Australian government imposed criteria:
- Minimum barrel length of 4.73" (120mm) - make it hard to conceal, I assume.
- Magazine must be 'blocked' to limit to 10 rounds or less

My personal selection criteria in the order of importance.
1/ Accuracy (will be used for IPSC - Production class and target competitions)
2/ Reliability (no know issues would be good)
3/ Easier to shoot accurate for beginners and experienced
4/ Price (budget would be about USD$1,000)

Of course terms like 'accuracy' is subjective so let me clarify. If the pistol can hit 2" grouping with all 10 rounds at 27 yards (25m) in the hands of a very experienced shooter, and it is repeatable over and over again, I would consider that accurate. If the grouping can be 1", that would be 'super accurate' in my book. I want my pistol to be way better than I need right now so that as I improve, I don't need to upgrade it (or at least upgrade fewer times).

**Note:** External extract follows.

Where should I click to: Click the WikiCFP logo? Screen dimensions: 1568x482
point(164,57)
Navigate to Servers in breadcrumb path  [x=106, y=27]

As for 'easy to shoot', I know some pistols have real kick and others are better balanced and more forgiving. Of course, this depends on the ammunition loaded as well but I thought I will mention it. By the way, all the rounds we shoot are lead ammos, no jackets.

I should mention that we are not permitted by law to carry pistols so ability to conceal is not important.

From my limited reviews I read of dozen pistols, so far I like Sig Sauer P226 Tactical.

Lastly, the brand must be well known internationally. Why? Due to government restrictions mentioned above and pistols having a very small market in AU (I think only about 0.05% of the population), we can only get a handful of pistols in AU. The price is outrageous too. That P226 is sold for AUD$1,600 (USD$1,480)... the rest of more exotic Sigs are selling for twice that price! Glock 17A ('A' for Australia) with longer barrel sells for about USD$740 just mentioned here as an example of prices (not considered in my short list). Yes, it sux to be Aussie when it comes to pistols! 

I would very much appreciate your assistance in suggesting some pistols meeting the selection criteria mentioned above. Thank you!


----------



## Smitty79 (Oct 19, 2012)

I believe Glocks rule production class in the US with CZ's right behind. Since you are ammo limited in your magazines, maybe a 9mm 1911 would do the trick.


----------



## Hithere (Jul 20, 2013)

Thanks Smithy,

Thanks for your recommendation for CZ 1911... any specific model stand out above others? Is every 1911 made by different makers exact duplicate of the original pistol? Or is it look alike but with modern engineering under the skin?


----------



## Hithere (Jul 20, 2013)

Smitty79 said:


> I believe Glocks rule production class in the US with CZ's right behind.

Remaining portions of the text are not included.